--- DATASET EXCERPTS ---
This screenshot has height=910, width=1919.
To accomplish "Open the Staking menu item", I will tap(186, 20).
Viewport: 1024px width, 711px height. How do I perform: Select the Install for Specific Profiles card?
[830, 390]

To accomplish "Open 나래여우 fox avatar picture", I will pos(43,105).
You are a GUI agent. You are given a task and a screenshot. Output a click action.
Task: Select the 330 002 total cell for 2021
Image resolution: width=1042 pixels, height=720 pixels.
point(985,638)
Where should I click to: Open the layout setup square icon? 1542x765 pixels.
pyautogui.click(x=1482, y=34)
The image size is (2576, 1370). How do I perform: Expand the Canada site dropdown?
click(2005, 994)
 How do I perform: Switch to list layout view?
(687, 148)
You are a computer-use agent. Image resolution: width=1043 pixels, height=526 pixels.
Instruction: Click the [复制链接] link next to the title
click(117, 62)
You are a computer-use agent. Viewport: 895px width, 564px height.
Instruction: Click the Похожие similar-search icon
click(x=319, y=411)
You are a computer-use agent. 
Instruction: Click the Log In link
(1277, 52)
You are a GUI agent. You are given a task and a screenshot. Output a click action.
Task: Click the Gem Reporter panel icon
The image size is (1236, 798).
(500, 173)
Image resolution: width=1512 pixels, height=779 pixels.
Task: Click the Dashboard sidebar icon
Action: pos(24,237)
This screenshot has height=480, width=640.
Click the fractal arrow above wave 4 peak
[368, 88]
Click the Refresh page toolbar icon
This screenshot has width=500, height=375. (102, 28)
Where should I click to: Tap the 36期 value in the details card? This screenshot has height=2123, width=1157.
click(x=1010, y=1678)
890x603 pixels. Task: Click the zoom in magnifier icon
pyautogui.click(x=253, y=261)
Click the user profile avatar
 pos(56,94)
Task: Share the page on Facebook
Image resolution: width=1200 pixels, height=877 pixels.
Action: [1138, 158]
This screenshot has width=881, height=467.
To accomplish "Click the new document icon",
---
• _PROMPT_
Each of the lines above should be printed again precisely as it reads.

• _EXERCISE ANSWER_
This screenshot has height=910, width=1919.
To accomplish "Open the Staking menu item", I will tap(186, 20).
Viewport: 1024px width, 711px height. How do I perform: Select the Install for Specific Profiles card?
[830, 390]

To accomplish "Open 나래여우 fox avatar picture", I will pos(43,105).
You are a GUI agent. You are given a task and a screenshot. Output a click action.
Task: Select the 330 002 total cell for 2021
Image resolution: width=1042 pixels, height=720 pixels.
point(985,638)
Where should I click to: Open the layout setup square icon? 1542x765 pixels.
pyautogui.click(x=1482, y=34)
The image size is (2576, 1370). How do I perform: Expand the Canada site dropdown?
click(2005, 994)
 How do I perform: Switch to list layout view?
(687, 148)
You are a computer-use agent. Image resolution: width=1043 pixels, height=526 pixels.
Instruction: Click the [复制链接] link next to the title
click(117, 62)
You are a computer-use agent. Viewport: 895px width, 564px height.
Instruction: Click the Похожие similar-search icon
click(x=319, y=411)
You are a computer-use agent. 
Instruction: Click the Log In link
(1277, 52)
You are a GUI agent. You are given a task and a screenshot. Output a click action.
Task: Click the Gem Reporter panel icon
The image size is (1236, 798).
(500, 173)
Image resolution: width=1512 pixels, height=779 pixels.
Task: Click the Dashboard sidebar icon
Action: pos(24,237)
This screenshot has height=480, width=640.
Click the fractal arrow above wave 4 peak
[368, 88]
Click the Refresh page toolbar icon
This screenshot has width=500, height=375. (102, 28)
Where should I click to: Tap the 36期 value in the details card? This screenshot has height=2123, width=1157.
click(x=1010, y=1678)
890x603 pixels. Task: Click the zoom in magnifier icon
pyautogui.click(x=253, y=261)
Click the user profile avatar
 pos(56,94)
Task: Share the page on Facebook
Image resolution: width=1200 pixels, height=877 pixels.
Action: [1138, 158]
This screenshot has width=881, height=467.
To accomplish "Click the new document icon",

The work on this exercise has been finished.